Supplied passage:
▼▼▼

As we saw last week, the same operator can do different things when applied to different types of objects. Recall that `+` between two integers results in a sum, but `+` between two strings is concatenation.

In [87]:
a = ['new', 'stuff']
a

['new', 'stuff']

In [88]:
x + a

[23, 89, 'dog', 'cat', 'rat', 68, 'new', 'stuff']

In [89]:
a * 3

['new', 'stuff', 'new', 'stuff', 'new', 'stuff']

In [90]:
a == x

False

### Methods

In python (almost) everything is an object. A list is an object, as is a string, an integer, a float, etc. Objects have methods and attributes, and you can see these using the `dir()` function (this was introduced in **Section 6** of last week's Notebook). At this point in the course, we are simply using methods that others have  created; in a few weeks you will be writing your own methods. 

In [91]:
schools = ['FSU', 'FAMU']
print(dir(schools))

['__add__', '__class__', '__contains__', '__delattr__', '__delitem__', '__delslice__', '__doc__', '__eq__', '__format__', '__ge__', '__getattribute__', '__getitem__', '__getslice__', '__gt__', '__hash__', '__iadd__', '__imul__', '__init__', '__iter__', '__le__', '__len__', '__lt__', '__mul__', '__ne__', '__new__', '__reduce__', '__reduce_ex__', '__repr__', '__reversed__', '__rmul__', '__setattr__', '__setitem__', '__setslice__', '__sizeof__', '__str__', '__subclasshook__', 'append', 'count', 'extend', 'index', 'insert', 'pop', 'remove', 'reverse', 'sort']


#### `append` and `extend`

These methods are used to tack new stuff onto an existing list.

▲▲▲

Extracted information:
▼▼▼

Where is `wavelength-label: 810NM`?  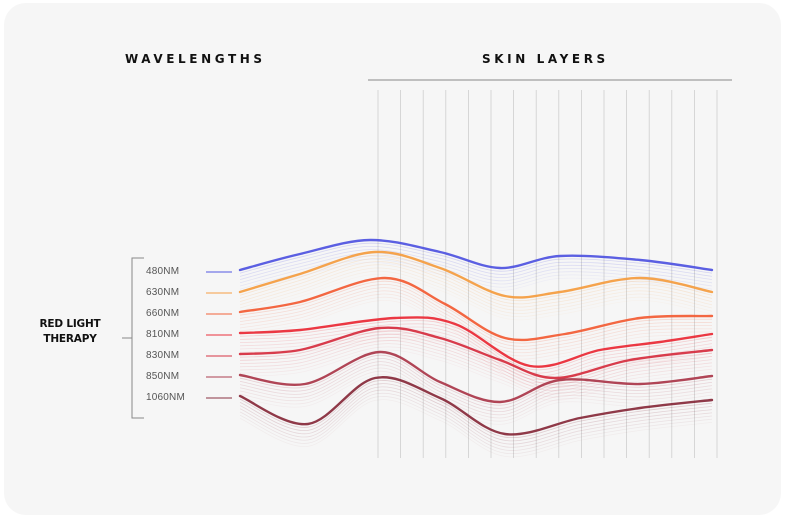
wavelength-label: 810NM is located at coordinates (163, 334).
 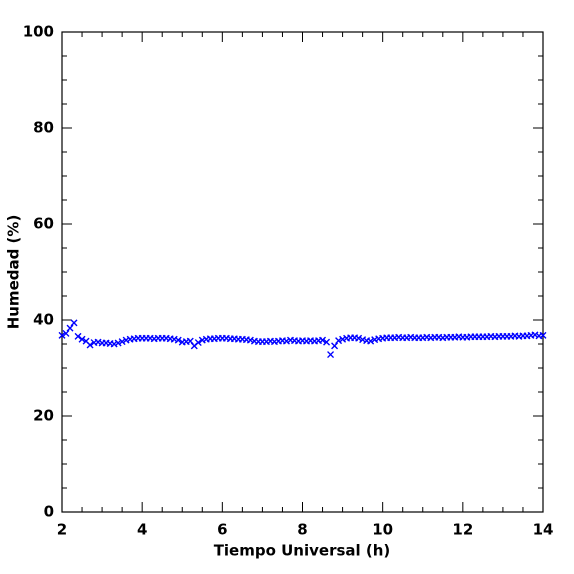 I want to click on x-tick-label: 12, so click(x=462, y=530).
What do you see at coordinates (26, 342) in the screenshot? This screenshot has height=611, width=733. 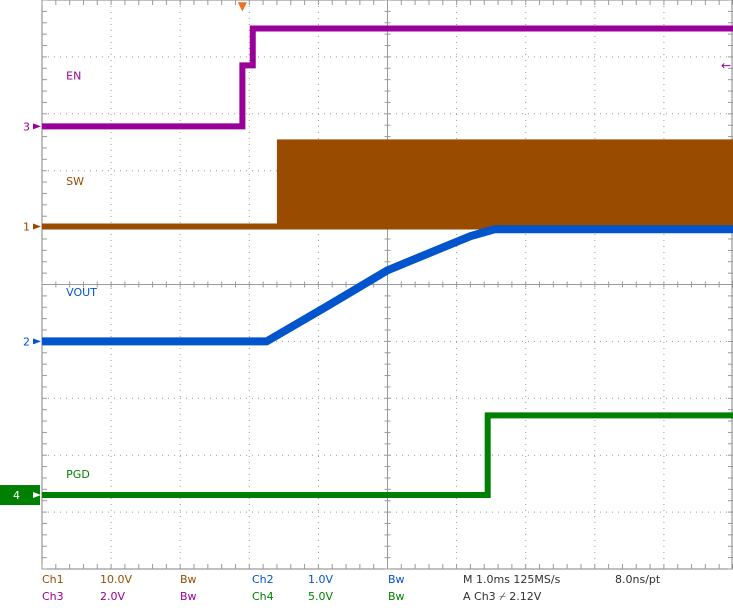 I see `channel-2-marker: 2` at bounding box center [26, 342].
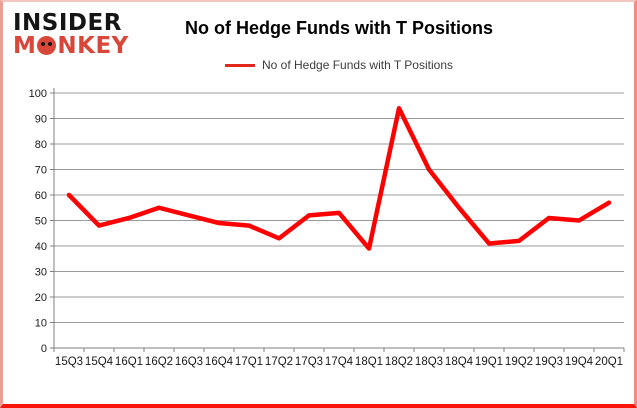 This screenshot has height=408, width=637. What do you see at coordinates (71, 46) in the screenshot?
I see `logo-text-monkey: M NKEY` at bounding box center [71, 46].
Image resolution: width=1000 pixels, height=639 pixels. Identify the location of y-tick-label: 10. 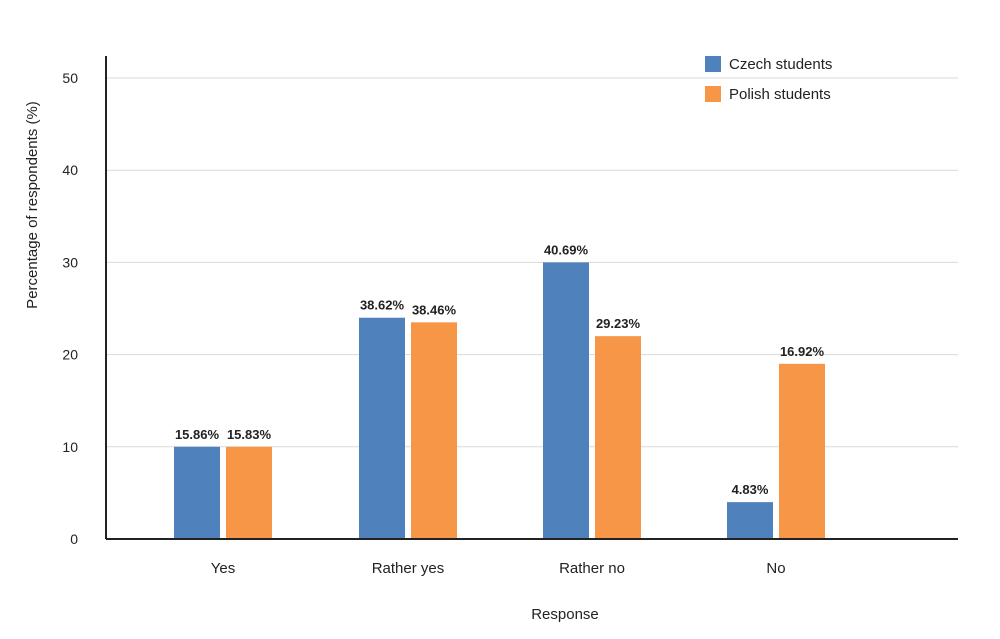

▲▲▲

What you need to do:
1. Answer these from the Python lists passage above:
(a) What does `+` do when placed between two strings?
(b) What result does `a * 3` produce?
(c) Which function lets you see an object's methods and attributes?
2. Repeat part of the Python lists passage above word for word. Begin at the words "### Methods" and stop after "print(dir(schools))".

Answers to this exercise:
1.
(a) It concatenates them.
(b) ['new', 'stuff', 'new', 'stuff', 'new', 'stuff']
(c) The `dir()` function.

2.
### Methods

In python (almost) everything is an object. A list is an object, as is a string, an integer, a float, etc. Objects have methods and attributes, and you can see these using the `dir()` function (this was introduced in **Section 6** of last week's Notebook). At this point in the course, we are simply using methods that others have  created; in a few weeks you will be writing your own methods. 

In [91]:
schools = ['FSU', 'FAMU']
print(dir(schools))